Keringat membanjiri tubuhku menahan kenyerian, karena penis Kurnia yang terlalu besar diameternya. Selanjutnya dengan sedikit mencondongkan tubuh ke depan dengan bertumpu pada kedua belah kakiku yang terlipat, aku bergerak memajumundurkan tubuhku di atas selangkangan Kurnia. Rectumku kudenyut-denyutkan agar dapat memberikan efek remas dan pijatan ala mak erot, atau semacam empot-empotan pada batang kemaluan Kurnia.

Gerakan dan gesekan-gesekan yang kami lakukan memberikan efek sensasional yang luar biasa. Lenguhan dan desahan suara penuh nikmat mengiringi perjalanan mengayuh birahi mengantar kami menuju titik perhentian.
"Ooohh.. aah.. sshzz.. ngh.. fhs.. aach.. ennghss..".
Kata-kata tak bermakna namun mendebarkan hati siapapun pendengarnya itu menghiasi setiap gerakan dan goyangan persetubuhan yang kami lakukan. Jemari Kurnia mengelus-elus punggungku yang basah oleh keringat. Sesekali jemarinya disodorkan kemulutku dan segera kuhisap-hisap dan kugelitik ujung jarinya dengan lidahku. Sekelebat ingatan tayangan tivi goyang Inul Daratista membuatku terpacu meniru melakukan goyang ngebornya. (Namun, sejujurnya, goyangan ngebor ala "Inul" itu tidak dapat sepenuhnya diterapkan. Pasalnya, kemaluan Kurnia akan terlepas dari cengkeraman rectumku apabila aku bergoyang seheboh Inul. Akhirnya aku hanya bergoyang ala mengulek sambel di cobek. Dengan cara itu, penis Kurnia tetap dapat bersemayam ditempatnya, menikmati buaian empot-empot kontraksi otot collon dan rectumku). Kurnia mengimbanginya dengan memutar-mutar dan mendorong-dorong pinggulnya ke atas. Menjadikan senggama sejenis ini seolah bagai tarian erotik di pentas cinta, ditingkah pacuan dengus nafas dan detak jantung yang kian memburu.
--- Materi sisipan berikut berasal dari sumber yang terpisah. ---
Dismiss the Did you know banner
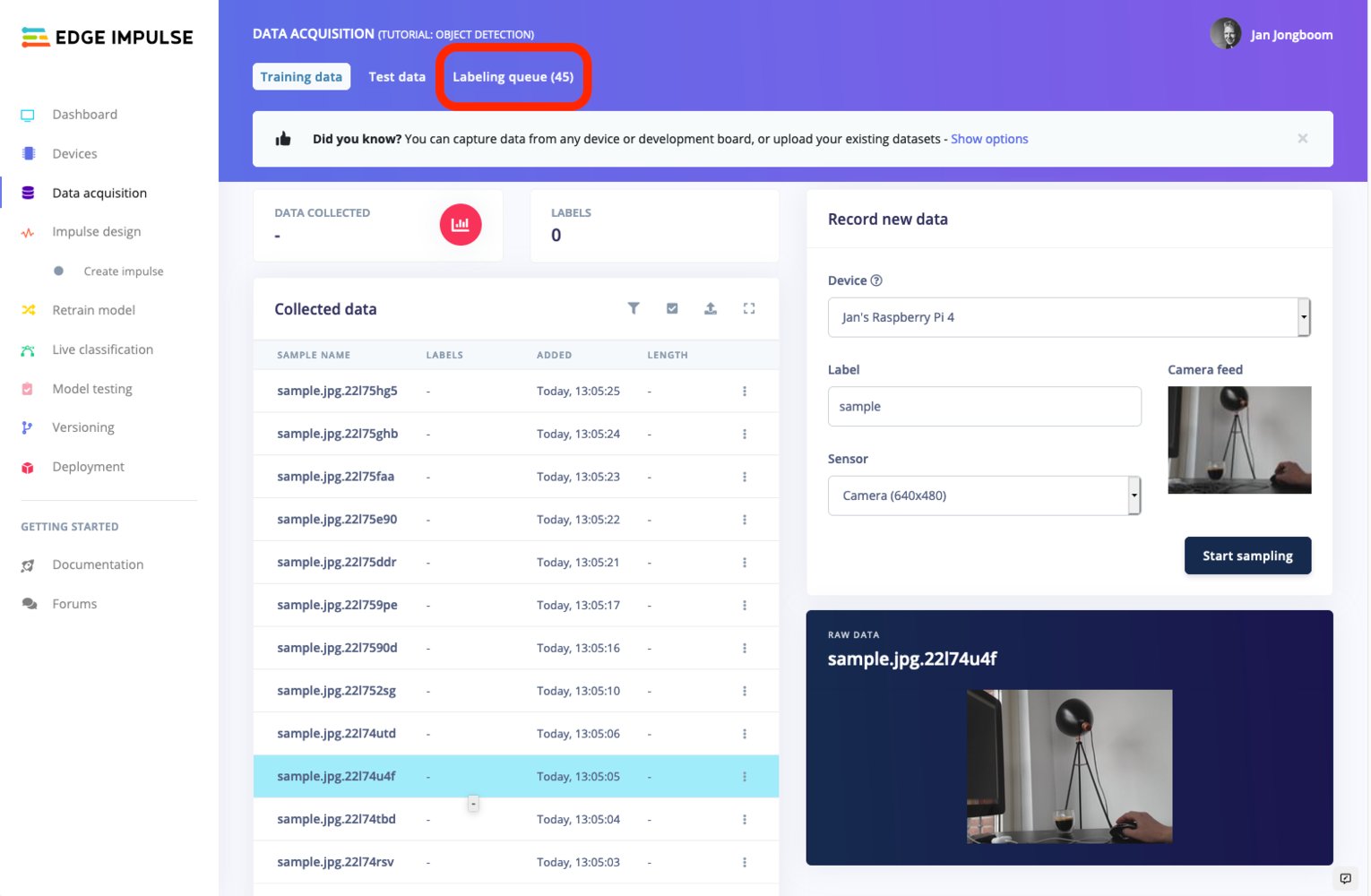The image size is (1371, 896). 1303,139
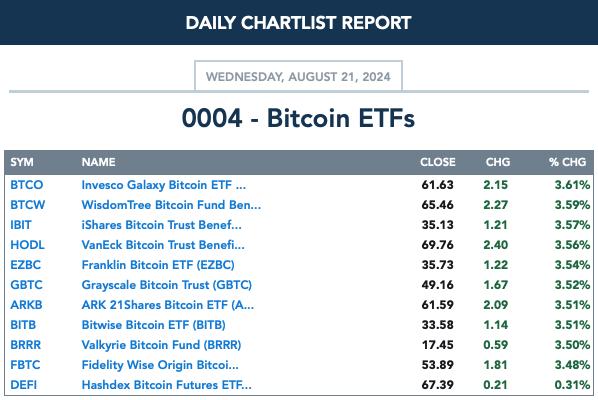Open iShares Bitcoin Trust link
This screenshot has height=400, width=598.
click(x=161, y=225)
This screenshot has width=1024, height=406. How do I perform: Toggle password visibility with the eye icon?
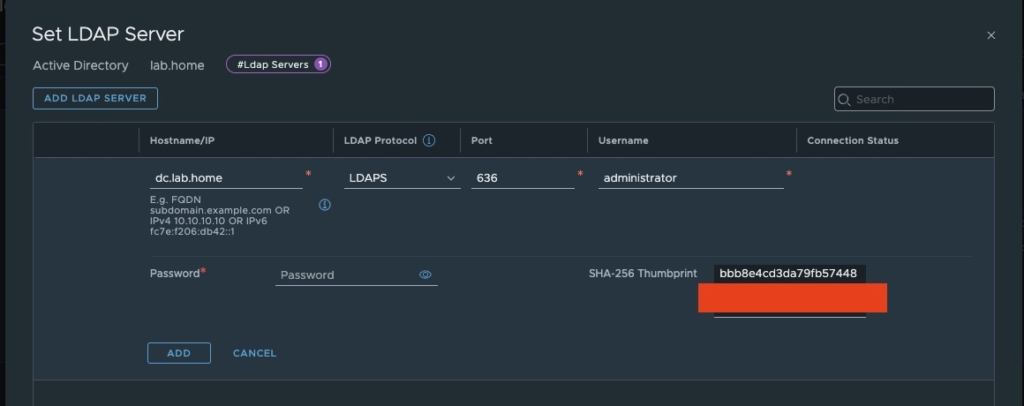[425, 274]
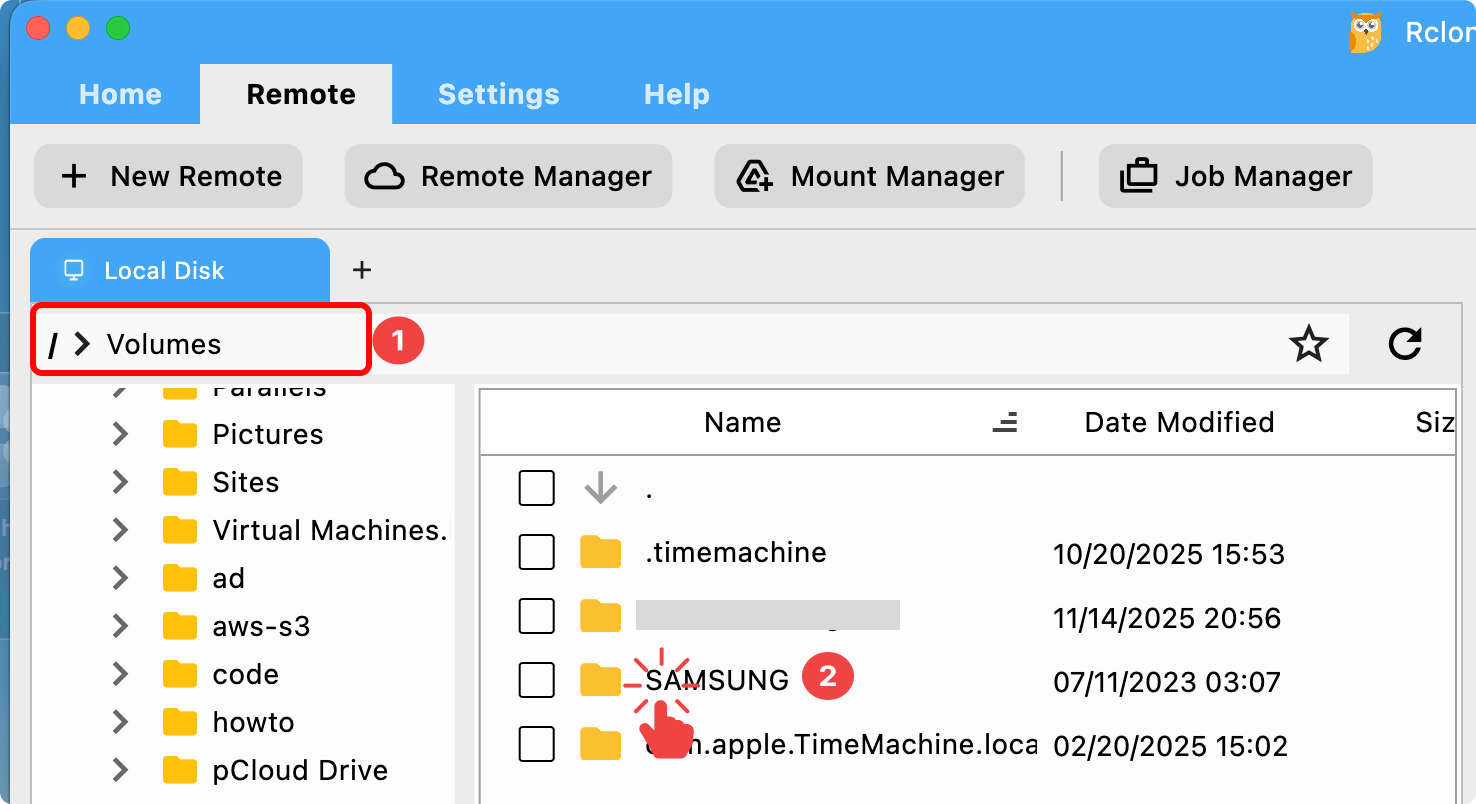Click the sort icon beside the Name column
The image size is (1476, 804).
[x=1005, y=422]

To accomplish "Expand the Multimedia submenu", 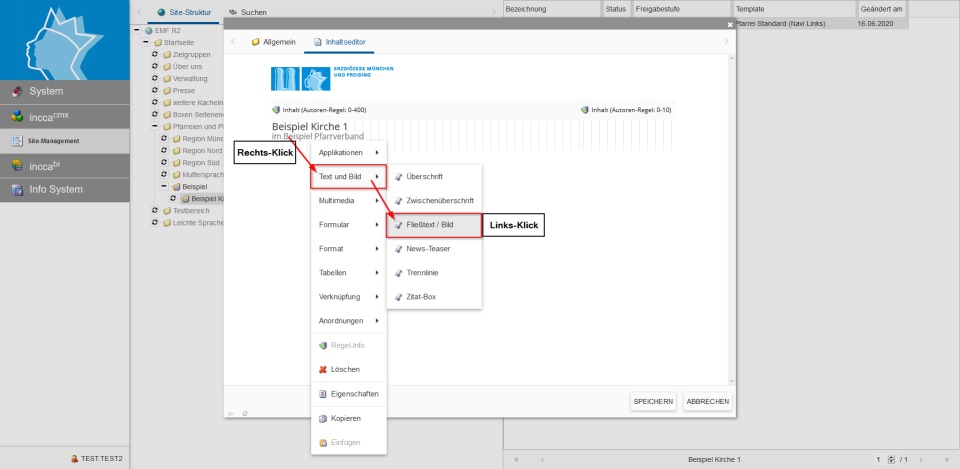I will [348, 201].
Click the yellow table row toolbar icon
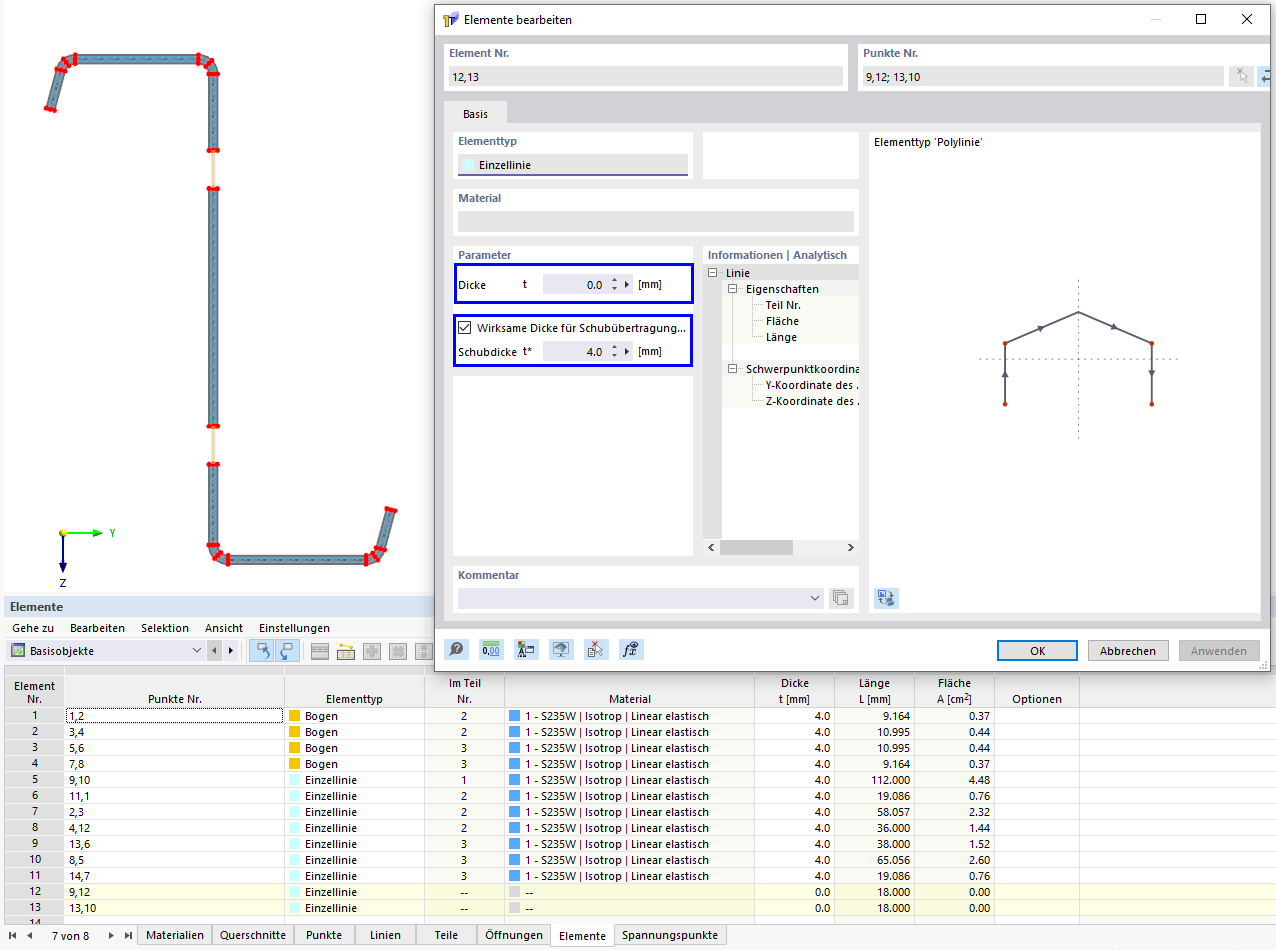This screenshot has height=950, width=1276. click(346, 651)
Menciptakan variasi gaya bercinta, perlahan kami bergerak hati-hati mengubah posisi senggama. Menjaga agar penis Kurnia tidak terlepas dari cengekeraman rectumku. Aku menjatuhkan badan ke tubuh Kurnia. Meluruskan kaki yang tadi terlipat. Selanjutnya sambil tetap berdekapan kami memutar tubuh ke samping dan kemudian berbalik. Sekarang aku terbaring terlentang dan Kurnia bertumpu dengan kedua belah tangannya berada di antara ke dua belah pahaku yang mengangkang. Kurnia mengaitkan kedua kakiku ke pundaknya. Pinggangku menjadi agak tertarik ke atas. Penis Kurnia masih bersemayam dalam collonku. Kini ia mulai bergerak memompa diriku. Kenyerian yang muncul pada awal penetrasi tadi kurasa telah sirna berganti dengan kenikmatan yang sangat.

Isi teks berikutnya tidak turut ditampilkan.